ASSIGNED TASK:
Please repeat exactly the lines below from the line with "Instruction: Switch to Sheet3 tab at bottom" to the line with "Open the info icon beside the chart title", including both, and leave out every picture.

** STORED DATA follows **

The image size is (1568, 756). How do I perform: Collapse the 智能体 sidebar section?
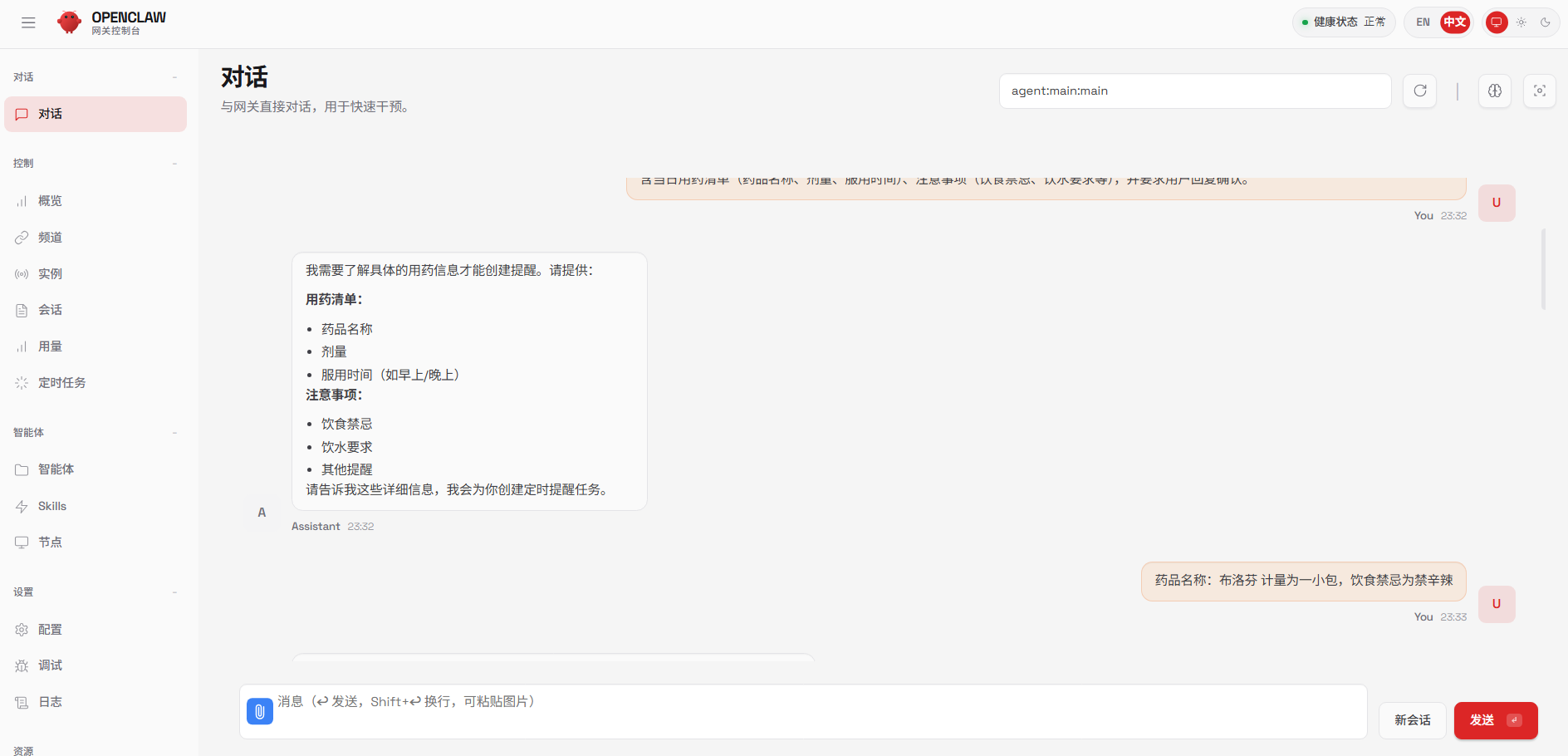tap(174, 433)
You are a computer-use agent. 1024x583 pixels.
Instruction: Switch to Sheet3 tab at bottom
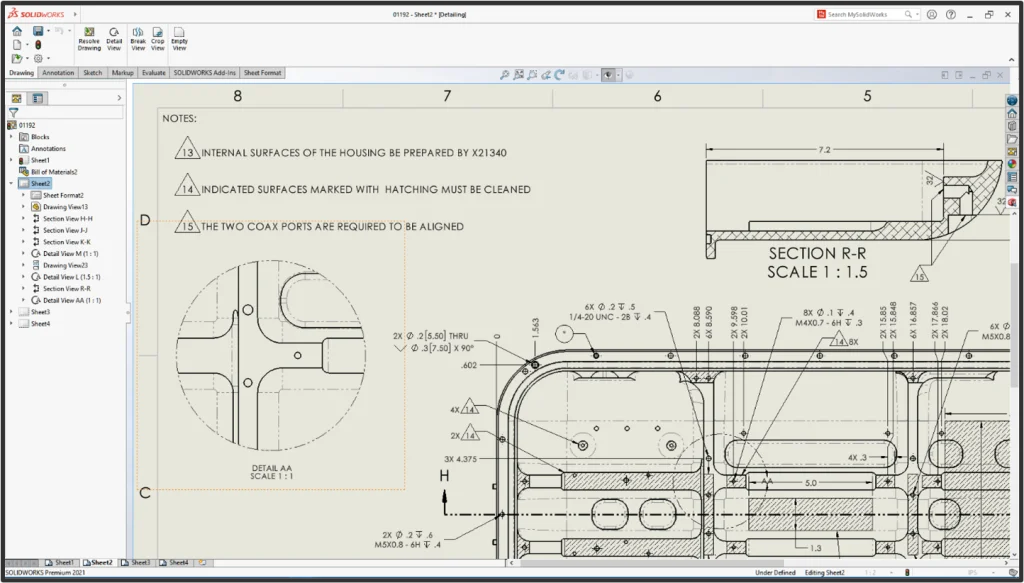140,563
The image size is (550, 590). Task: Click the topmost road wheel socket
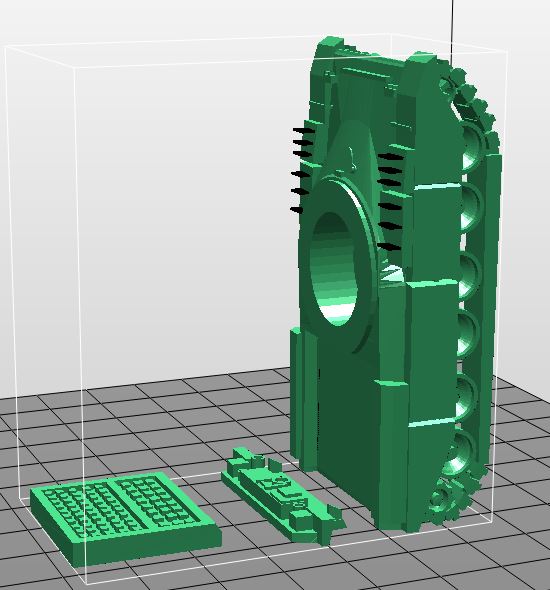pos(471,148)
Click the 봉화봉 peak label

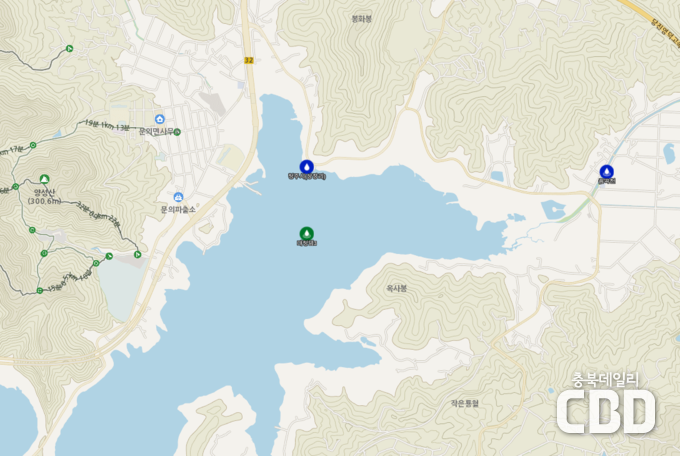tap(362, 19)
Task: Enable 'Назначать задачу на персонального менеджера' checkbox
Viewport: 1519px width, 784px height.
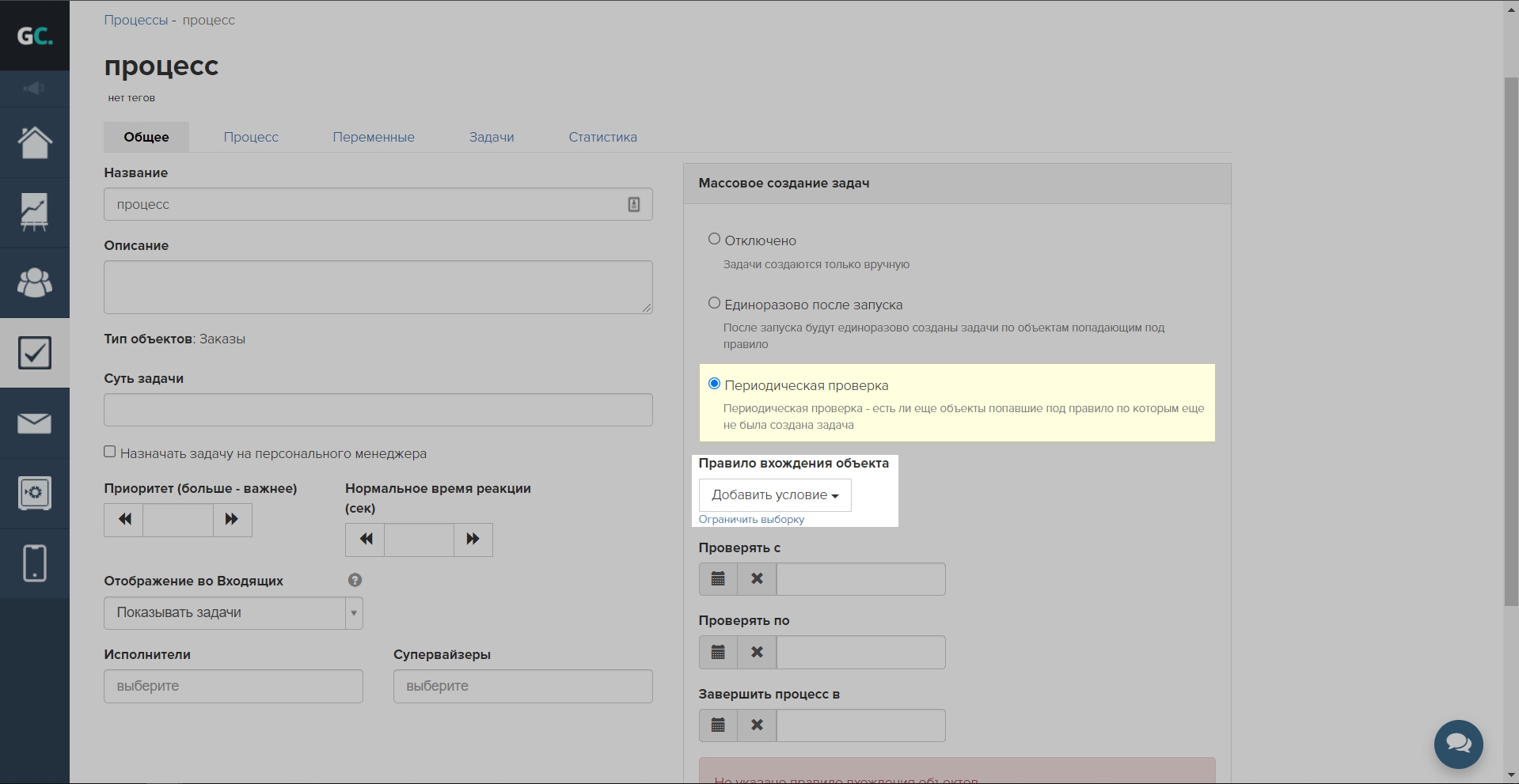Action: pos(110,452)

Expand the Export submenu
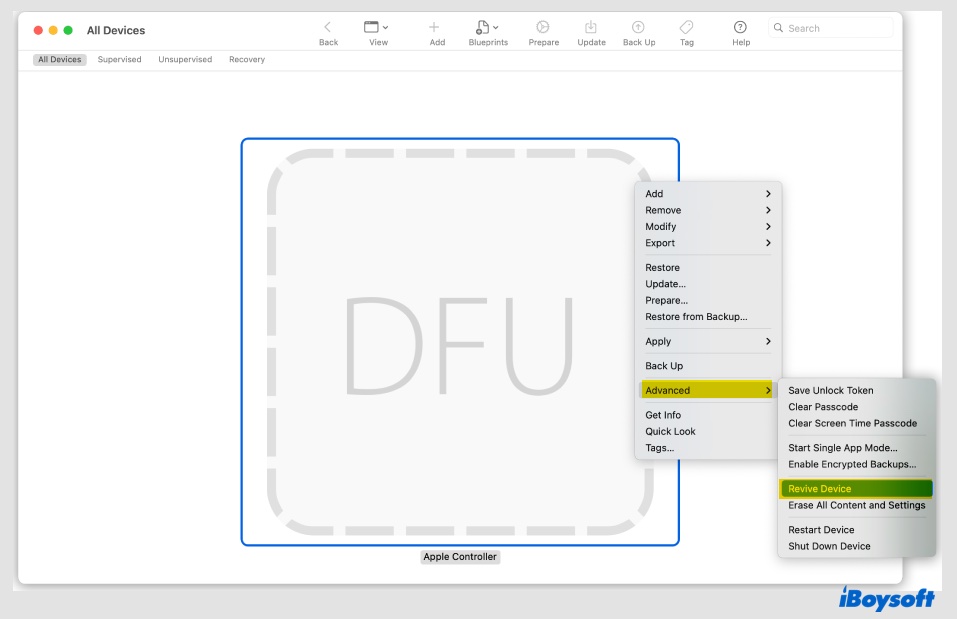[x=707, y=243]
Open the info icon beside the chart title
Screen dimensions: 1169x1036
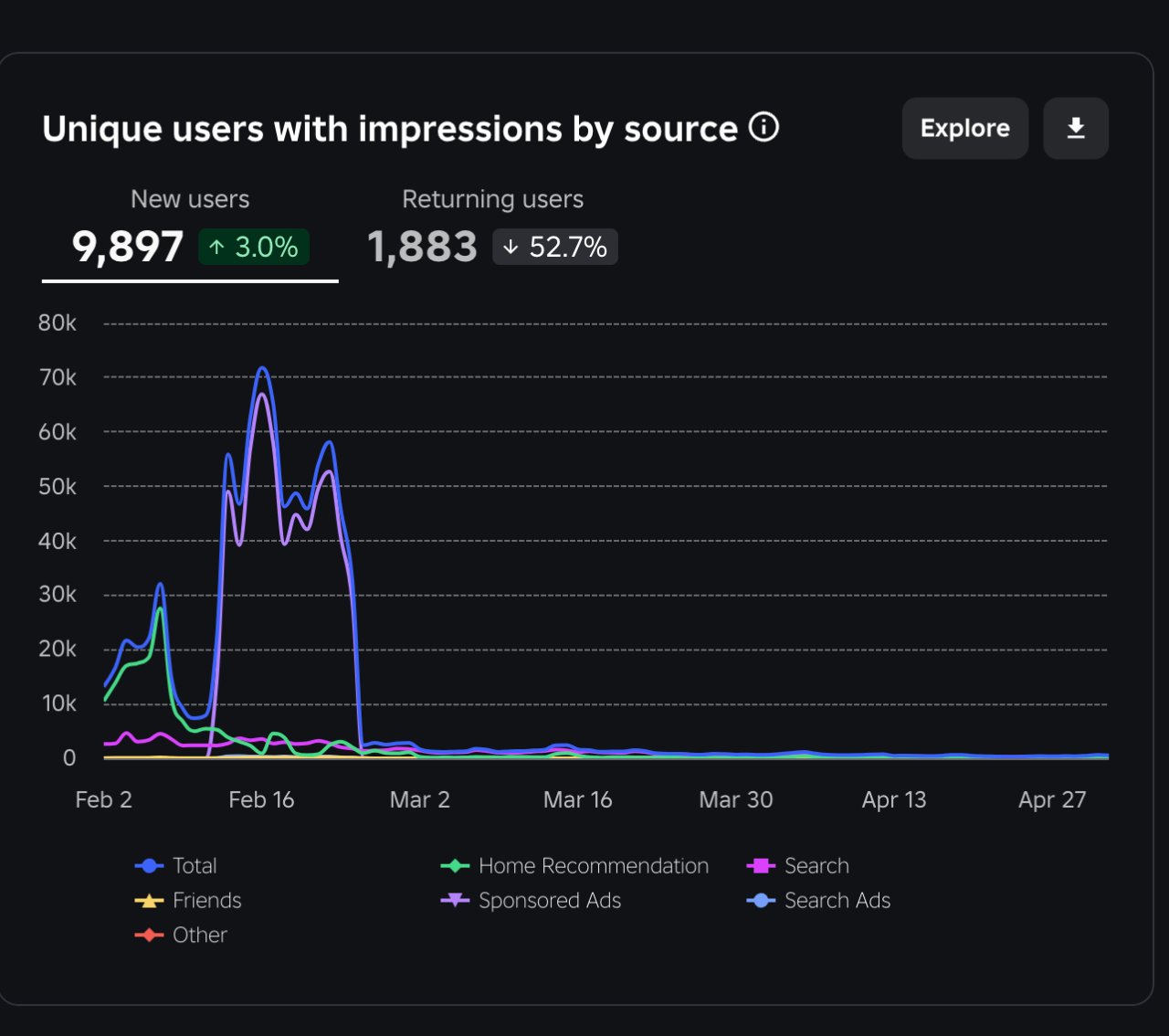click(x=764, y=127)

** End of STORED DATA **

PROBLEM SOLUTION:
Instruction: Switch to Sheet3 tab at bottom
140,563
The image size is (550, 590). Task: Click the topmost road wheel socket
pos(471,148)
Click the 봉화봉 peak label

tap(362, 19)
Task: Enable 'Назначать задачу на персонального менеджера' checkbox
Viewport: 1519px width, 784px height.
Action: pos(110,452)

Expand the Export submenu
[x=707, y=243]
Open the info icon beside the chart title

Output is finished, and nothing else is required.